6.1 Does the continental United States have the weather to support large-scale wind and solar deployment?

Tuesday, 8 January 2013: 11:30 AM
Room 6A (Austin Convention Center)
Christopher T. Clack, University of Colorado, Boulder, CO; and A. MacDonald, A. Alexander, A. Dunbar, Y. Xie, and J. M. Wilczak

Handout (6.5 MB)

The potential for wind and solar energy to become a large percentage of total electricity production is dependent on how weather varies over geographic domains. A study of the characteristics of wind and solar energy generation systems as they vary with geographic size was conducted. The study used the 48 contiguous US states as a test domain alongside assimilated hourly weather data for 2006-8 and hourly electric load projected from 2006-8 to 2030. The model created optimizes the cost of the national system when taking into account building the electricity producing stations, building the transmission lines, allowing for transmission losses and the fuel burned in the dispatch-able generation.
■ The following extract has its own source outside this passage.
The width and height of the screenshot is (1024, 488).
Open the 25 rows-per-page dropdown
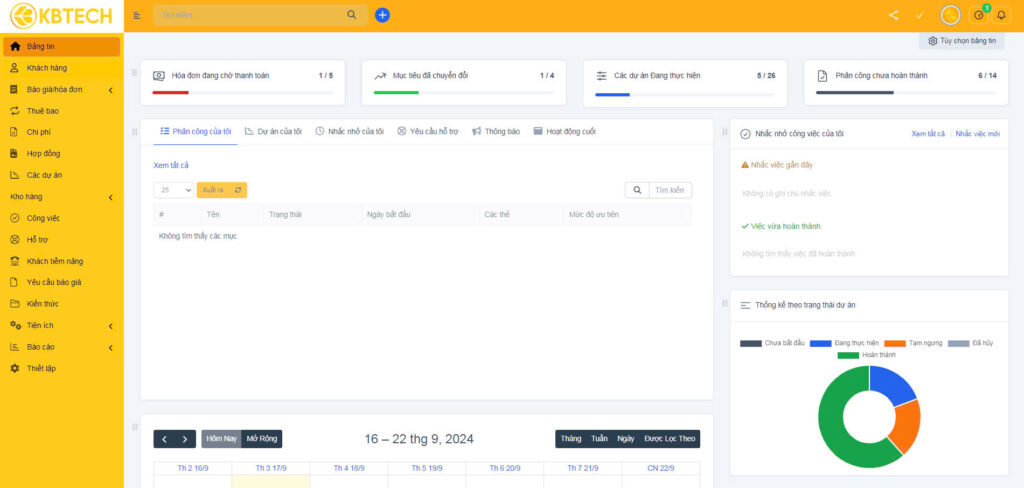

It is shown that wind and solar energy utilization increases significantly with domain size, while the total atmospheric carbon release and total system costs are reduced. The transmission does not significantly alter the utilization of wind and solar, however, it does dramatically change the areal locations of the wind and solar generation plants. A similar scaling for global land and adjacent coastal areas, with no transmission constraints, shows that wind and solar energy systems are most effective on large geographic entities.